There are a few different scenarios that could occur. The first is that certain groups of people may need more frequent vaccinations. Remember that moderately or severely immunocompromised people have been recommended to get their extra booster for months. It is possible that in the future, certain more vulnerable populations will be asked to be vaccinated more frequently than the general population.
Additionally, there will also have to be contingencies if a new variant emerges that eludes prior immunity. There should be the ability to rapidly develop, manufacture and distribute variant-specific vaccines. If this happens, the frequency could end up being more than once a year for a period of time.
Going forward, we must also consider the availability of other therapies and mitigation measures. For example, Evusheld is an antibody infusion that, when given to immunocompromised people, is very effective in reducing their likelihood of progression to serious disease. Antiviral pills and monoclonal antibodies are effective treatments when given early in the disease. And there are other preventative measures, including masking and testing before encounters, that can also reduce risk.
CNN: If the The Covid-19 vaccine is going to be administered every year, would it be wise to combine it with the flu vaccine?
Magnifying glass: In theory, yes, but we just don’t know if the Covid-19 vaccine should be an annual vaccine.
There are other vaccines that last longer. The Tdap (tetanus-diphtheria vaccine), for example, requires a booster every 10 years. The polio vaccine is a four-dose vaccine – you get four doses and you’re done. Hepatitis B is a three-dose vaccine.
It’s possible that Covid-19 will be three or four doses, and we’re done, or it may need to be updated more frequently like the flu. Again, we don’t know yet. If it ends up being something yearly and the seasonal pattern seems similar to the flu, it would be a good idea to have a combination vaccine – or at least get it at the same time as the flu shot.
VSNN: Why aren’t there any variant-specific vaccines that target Omicron?
Magnifying glass: Scientists are currently working on these vaccines. They are testing Omicron-specific vaccines and boosters to see if they might be even more effective than the original vaccines, which targeted previously dominant variants.

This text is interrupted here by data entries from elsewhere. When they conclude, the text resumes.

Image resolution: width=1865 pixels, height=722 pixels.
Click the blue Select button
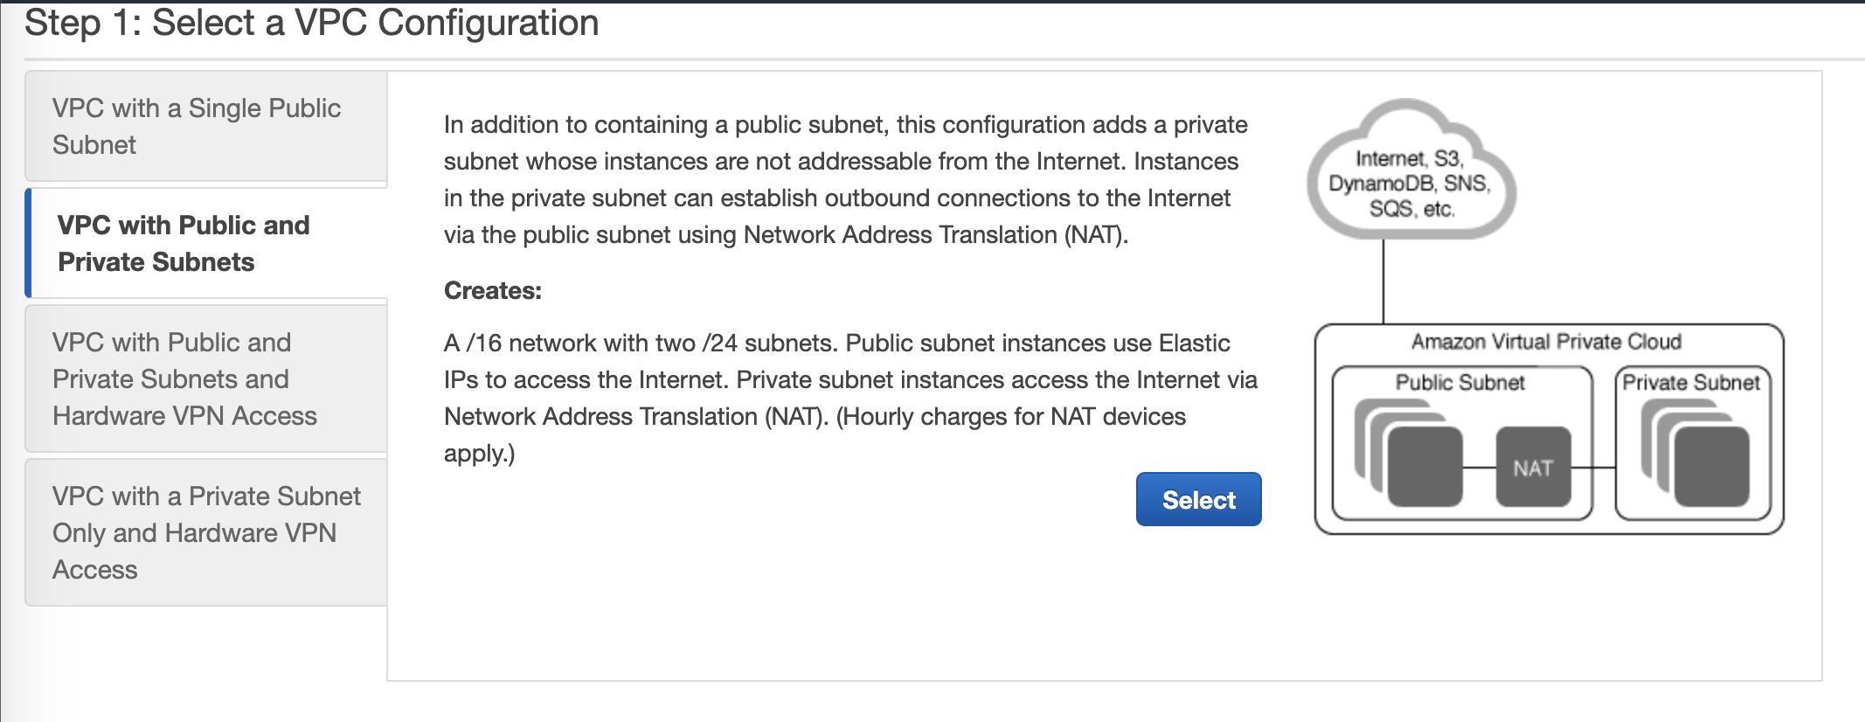point(1198,499)
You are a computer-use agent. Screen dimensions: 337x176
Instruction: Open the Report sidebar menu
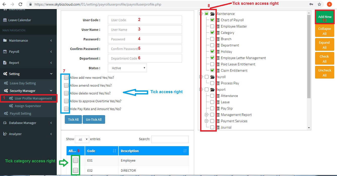tap(14, 63)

One consideration is that additional variants may arise, and scientists should consider whether Omicron-specific vaccines or the original vaccine – or a combination – will be most likely to be effective against potential variants in the future. It was one of many issues that US Food and Drug Administration advisers discussed at their meeting this week.

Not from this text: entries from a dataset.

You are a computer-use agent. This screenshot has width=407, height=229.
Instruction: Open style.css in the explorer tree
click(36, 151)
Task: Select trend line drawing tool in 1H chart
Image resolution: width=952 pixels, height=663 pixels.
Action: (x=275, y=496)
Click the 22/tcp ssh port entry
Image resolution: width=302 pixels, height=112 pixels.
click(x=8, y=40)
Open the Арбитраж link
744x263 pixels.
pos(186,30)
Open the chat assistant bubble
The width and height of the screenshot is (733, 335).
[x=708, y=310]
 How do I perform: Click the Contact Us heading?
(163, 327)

CNN: If people are eligible for boosters now, should they get them or should they wait?
Magnifying glass: It depends on the individual’s medical situation and what they are willing to give up to avoid Covid-19, as I mentioned in our CNN Q&A last week. Someone over 65 and/or immunocompromised should probably get the extra booster now.

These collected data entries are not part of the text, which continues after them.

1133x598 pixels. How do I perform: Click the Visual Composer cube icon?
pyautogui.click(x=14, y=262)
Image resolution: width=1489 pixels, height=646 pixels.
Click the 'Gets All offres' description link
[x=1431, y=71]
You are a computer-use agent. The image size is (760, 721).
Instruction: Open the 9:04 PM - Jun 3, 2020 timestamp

On the other hand, someone who is between the ages of 50 and 65, has no medical issues, and has recently had an Omicron infection, could probably wait. Some people may defer an additional booster as long as they are well protected against serious illness. Others want to avoid any infection, even mild and asymptomatic. These are all personal decisions to be made in consultation with your medical provider.
CNN: What’s your reminder advice for those under 50? Should people get their first reminder? And should they go for their second?
Magnifying glass: Everyone should receive their first reminder if they are eligible. The issue of the second reminder is more complex. If the person is under 50 and moderately or severely immunocompromised, they should also receive their second booster. Another group who should receive their second booster, even if they are under 50, are those who have received two doses of the Johnson & Johnson vaccine, and it has been at least four months since their last dose. All other groups under 50 are not eligible to receive their second booster at this time and should not opt for their second.